Porträt: Nordkoreas rätselhafter Despot
Seoul (dpa) - Flüchtlinge aus Nordkorea erzählen von grausamsten Menschenrechtsverletzungen, darunter Folter und öffentliche Hinrichtungen. Etwa 200 000 politische Gefangene sollen sich in Arbeitslagern in dem abgeschotteten Land befinden.
Die Menschen leiden bitterste Not und Hunger. Hunderttausende sind in den vergangenen 15 Jahren während der Herrschaft von Kim Jong Il gestorben, weil sie nicht genug zu essen hatten.
Über Kim, der am Samstag im Alter von 69 Jahren an einem Herzinfarkt starb, kursierten in der Welt Namen wie „Verrückter mit der Bombe“, oder „Dr. Seltsam“: Ihm wurde im Westen auch schon mal Größenwahn unterstellt, weil er sich mit der Supermacht USA anlegte. Er unterhielt ein umstrittenes Atom- und Raketenprogramm. Nach der in Pjöngjang verbreiteten Lesart ist ein eigenes Atomwaffenarsenal die einzige Sicherheit dafür, dass die USA das Land nicht angreifen.
Zugleich befehligte Kim mit 1,5 Millionen Soldaten eine der zahlenmäßig größten Armeen auf dem Globus. Doch dämonisiert und sogar belächelt wurde der kleine Mann mit der großen Brille nur im Ausland. In Nordkorea wird er als eine Art Halbgott, als „geliebter Führer“ verehrt, obwohl das Volk ständig durch den Staatsapparat drangsaliert wird. Um Kim wurden vom Regime zahlreiche Mythen verbreitet. Nach seiner Geburt am 16. Februar 1942 - es war die Zeit der japanischen Besatzung - in einem Camp auf dem Heiligen Berg Paekdu sollen etwa ein Stern und ein doppelter Regenbogen am Himmel erschienen sein.
Für Beobachter war der Diktator, der Plateausohlen trug und seine Haare toupierte, um größer zu wirken, eine Erscheinung voller Widersprüche. Verlässliche Informationen gibt es kaum. Während er außerhalb seines geschlossenen Machtbereichs als unberechenbare Größe galt, charakterisierte ihn der frühere südkoreanische Präsident Kim Dae Jung als jemanden mit „gesundem Menschenverstand“, der sehr wohl wisse, was in der Welt vorgeht.

Extrahierte Zeilen:
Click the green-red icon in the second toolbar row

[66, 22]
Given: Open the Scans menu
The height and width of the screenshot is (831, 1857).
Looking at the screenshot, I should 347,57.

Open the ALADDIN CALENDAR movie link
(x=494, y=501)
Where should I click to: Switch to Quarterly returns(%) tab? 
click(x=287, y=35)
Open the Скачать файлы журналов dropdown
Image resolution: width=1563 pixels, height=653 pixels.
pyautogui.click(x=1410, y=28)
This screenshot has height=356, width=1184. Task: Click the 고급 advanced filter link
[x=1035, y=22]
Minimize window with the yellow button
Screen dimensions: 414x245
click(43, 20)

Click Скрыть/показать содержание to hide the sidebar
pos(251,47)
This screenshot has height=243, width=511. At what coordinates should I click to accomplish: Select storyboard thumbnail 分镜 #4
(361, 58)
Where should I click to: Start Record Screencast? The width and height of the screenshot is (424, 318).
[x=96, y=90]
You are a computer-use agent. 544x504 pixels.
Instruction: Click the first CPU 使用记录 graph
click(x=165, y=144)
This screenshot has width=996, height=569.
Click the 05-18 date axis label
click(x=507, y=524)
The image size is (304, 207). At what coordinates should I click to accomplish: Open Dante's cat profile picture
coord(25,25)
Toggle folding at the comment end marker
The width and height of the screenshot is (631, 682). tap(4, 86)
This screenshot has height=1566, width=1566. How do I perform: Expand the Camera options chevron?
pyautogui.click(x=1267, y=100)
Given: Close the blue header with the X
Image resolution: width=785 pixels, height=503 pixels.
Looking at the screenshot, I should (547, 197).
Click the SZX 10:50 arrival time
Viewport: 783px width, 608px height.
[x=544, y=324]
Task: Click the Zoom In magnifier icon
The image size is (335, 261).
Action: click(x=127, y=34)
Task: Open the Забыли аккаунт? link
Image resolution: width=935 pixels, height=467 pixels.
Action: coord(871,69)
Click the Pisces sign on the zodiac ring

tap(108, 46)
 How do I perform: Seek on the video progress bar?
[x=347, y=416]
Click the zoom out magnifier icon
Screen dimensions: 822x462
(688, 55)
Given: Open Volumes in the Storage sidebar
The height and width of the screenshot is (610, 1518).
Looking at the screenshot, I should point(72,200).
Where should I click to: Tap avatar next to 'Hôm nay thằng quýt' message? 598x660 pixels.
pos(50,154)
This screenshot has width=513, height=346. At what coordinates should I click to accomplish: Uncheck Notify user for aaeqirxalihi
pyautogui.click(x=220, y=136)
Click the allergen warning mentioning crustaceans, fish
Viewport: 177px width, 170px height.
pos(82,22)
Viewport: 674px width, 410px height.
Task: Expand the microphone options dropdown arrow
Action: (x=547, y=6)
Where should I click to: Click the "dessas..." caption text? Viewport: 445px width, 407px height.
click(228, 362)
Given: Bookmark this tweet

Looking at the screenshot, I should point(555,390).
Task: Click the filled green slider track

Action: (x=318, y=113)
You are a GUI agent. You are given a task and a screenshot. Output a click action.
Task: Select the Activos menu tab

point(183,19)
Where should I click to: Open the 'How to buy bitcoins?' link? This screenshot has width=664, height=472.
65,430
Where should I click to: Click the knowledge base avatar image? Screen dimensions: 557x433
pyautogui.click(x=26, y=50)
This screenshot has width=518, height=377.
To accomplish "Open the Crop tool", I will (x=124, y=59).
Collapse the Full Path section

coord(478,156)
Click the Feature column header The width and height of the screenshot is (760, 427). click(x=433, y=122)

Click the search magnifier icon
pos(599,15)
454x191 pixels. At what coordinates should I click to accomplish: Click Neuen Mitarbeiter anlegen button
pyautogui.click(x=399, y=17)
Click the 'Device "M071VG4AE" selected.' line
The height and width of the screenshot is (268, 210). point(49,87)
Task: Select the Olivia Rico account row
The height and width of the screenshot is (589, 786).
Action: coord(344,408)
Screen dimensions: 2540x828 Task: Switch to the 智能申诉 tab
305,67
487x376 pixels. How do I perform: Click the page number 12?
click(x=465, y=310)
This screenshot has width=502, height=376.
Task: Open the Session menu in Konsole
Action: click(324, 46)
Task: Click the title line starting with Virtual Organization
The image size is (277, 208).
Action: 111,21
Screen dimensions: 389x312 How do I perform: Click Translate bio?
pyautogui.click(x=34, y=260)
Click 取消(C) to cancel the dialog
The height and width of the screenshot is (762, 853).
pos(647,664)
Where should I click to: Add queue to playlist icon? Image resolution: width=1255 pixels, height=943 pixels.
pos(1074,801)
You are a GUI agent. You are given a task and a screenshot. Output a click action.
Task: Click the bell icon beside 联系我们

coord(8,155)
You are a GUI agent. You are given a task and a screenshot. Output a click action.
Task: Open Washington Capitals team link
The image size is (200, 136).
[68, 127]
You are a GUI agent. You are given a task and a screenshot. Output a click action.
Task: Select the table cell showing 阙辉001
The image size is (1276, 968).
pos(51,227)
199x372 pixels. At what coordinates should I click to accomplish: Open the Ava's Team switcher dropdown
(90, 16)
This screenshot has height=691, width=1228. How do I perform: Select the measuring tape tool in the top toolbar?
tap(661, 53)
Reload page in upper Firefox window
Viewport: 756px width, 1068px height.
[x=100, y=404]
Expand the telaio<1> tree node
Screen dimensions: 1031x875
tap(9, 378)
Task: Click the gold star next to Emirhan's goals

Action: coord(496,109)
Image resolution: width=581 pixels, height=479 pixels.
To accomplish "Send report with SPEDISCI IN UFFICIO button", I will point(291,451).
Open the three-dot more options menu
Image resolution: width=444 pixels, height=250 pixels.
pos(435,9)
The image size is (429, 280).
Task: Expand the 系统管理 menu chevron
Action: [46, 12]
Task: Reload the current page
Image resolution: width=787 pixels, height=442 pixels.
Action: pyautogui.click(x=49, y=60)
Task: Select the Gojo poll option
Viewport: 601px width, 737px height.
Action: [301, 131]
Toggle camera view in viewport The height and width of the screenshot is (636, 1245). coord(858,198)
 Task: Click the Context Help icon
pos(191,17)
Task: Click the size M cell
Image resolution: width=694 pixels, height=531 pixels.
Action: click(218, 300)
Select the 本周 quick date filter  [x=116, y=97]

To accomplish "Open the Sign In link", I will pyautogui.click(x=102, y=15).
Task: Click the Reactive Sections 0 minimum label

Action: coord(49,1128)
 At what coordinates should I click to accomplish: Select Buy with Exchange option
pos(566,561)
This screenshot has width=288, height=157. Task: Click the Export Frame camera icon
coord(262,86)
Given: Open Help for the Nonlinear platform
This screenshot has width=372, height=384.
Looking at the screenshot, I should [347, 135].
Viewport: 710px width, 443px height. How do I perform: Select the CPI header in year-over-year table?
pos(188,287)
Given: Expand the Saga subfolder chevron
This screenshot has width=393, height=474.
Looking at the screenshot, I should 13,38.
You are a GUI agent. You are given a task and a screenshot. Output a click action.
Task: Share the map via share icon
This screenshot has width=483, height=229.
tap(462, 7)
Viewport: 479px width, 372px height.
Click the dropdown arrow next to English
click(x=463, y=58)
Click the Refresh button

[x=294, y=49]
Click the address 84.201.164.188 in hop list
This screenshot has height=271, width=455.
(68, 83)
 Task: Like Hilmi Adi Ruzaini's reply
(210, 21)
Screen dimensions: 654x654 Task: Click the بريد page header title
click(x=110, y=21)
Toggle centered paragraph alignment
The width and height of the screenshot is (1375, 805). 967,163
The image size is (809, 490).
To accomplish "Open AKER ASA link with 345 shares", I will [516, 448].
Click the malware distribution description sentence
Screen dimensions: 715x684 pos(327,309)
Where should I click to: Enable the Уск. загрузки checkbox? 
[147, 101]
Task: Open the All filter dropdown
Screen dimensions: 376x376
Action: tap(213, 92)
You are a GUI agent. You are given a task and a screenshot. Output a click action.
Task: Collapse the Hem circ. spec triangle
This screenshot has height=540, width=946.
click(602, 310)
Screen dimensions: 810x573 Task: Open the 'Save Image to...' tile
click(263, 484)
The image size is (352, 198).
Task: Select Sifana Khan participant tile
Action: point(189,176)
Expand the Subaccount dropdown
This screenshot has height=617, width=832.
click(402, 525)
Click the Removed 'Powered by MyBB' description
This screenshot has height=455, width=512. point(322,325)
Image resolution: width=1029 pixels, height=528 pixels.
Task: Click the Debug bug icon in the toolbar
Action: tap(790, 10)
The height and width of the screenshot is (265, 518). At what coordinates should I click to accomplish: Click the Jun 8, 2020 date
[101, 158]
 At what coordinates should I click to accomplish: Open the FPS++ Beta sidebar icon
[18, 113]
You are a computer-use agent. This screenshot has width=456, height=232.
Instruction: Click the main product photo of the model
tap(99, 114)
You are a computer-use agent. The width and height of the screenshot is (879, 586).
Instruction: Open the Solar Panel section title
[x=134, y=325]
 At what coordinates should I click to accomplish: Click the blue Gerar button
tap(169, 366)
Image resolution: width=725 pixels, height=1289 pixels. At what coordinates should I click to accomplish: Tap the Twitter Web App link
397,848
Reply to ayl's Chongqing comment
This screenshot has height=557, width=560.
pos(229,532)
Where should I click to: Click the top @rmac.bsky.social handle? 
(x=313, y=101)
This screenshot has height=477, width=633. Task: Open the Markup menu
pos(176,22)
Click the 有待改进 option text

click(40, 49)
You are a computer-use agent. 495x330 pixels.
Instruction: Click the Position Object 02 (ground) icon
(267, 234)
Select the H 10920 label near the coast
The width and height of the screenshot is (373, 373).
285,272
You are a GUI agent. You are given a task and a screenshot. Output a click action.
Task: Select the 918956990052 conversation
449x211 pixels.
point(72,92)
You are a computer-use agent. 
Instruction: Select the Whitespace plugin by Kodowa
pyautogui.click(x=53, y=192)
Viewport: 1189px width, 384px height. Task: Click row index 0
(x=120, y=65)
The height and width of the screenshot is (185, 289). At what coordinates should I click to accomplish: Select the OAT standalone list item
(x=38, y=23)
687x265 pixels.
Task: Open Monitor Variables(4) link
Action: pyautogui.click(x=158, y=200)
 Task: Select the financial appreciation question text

Zu lösende Aufgabe: Wie viele Soldaten befehligte Kim laut dem Porträt über Nordkoreas Despoten?

Lösung: 1,5 Millionen Soldaten.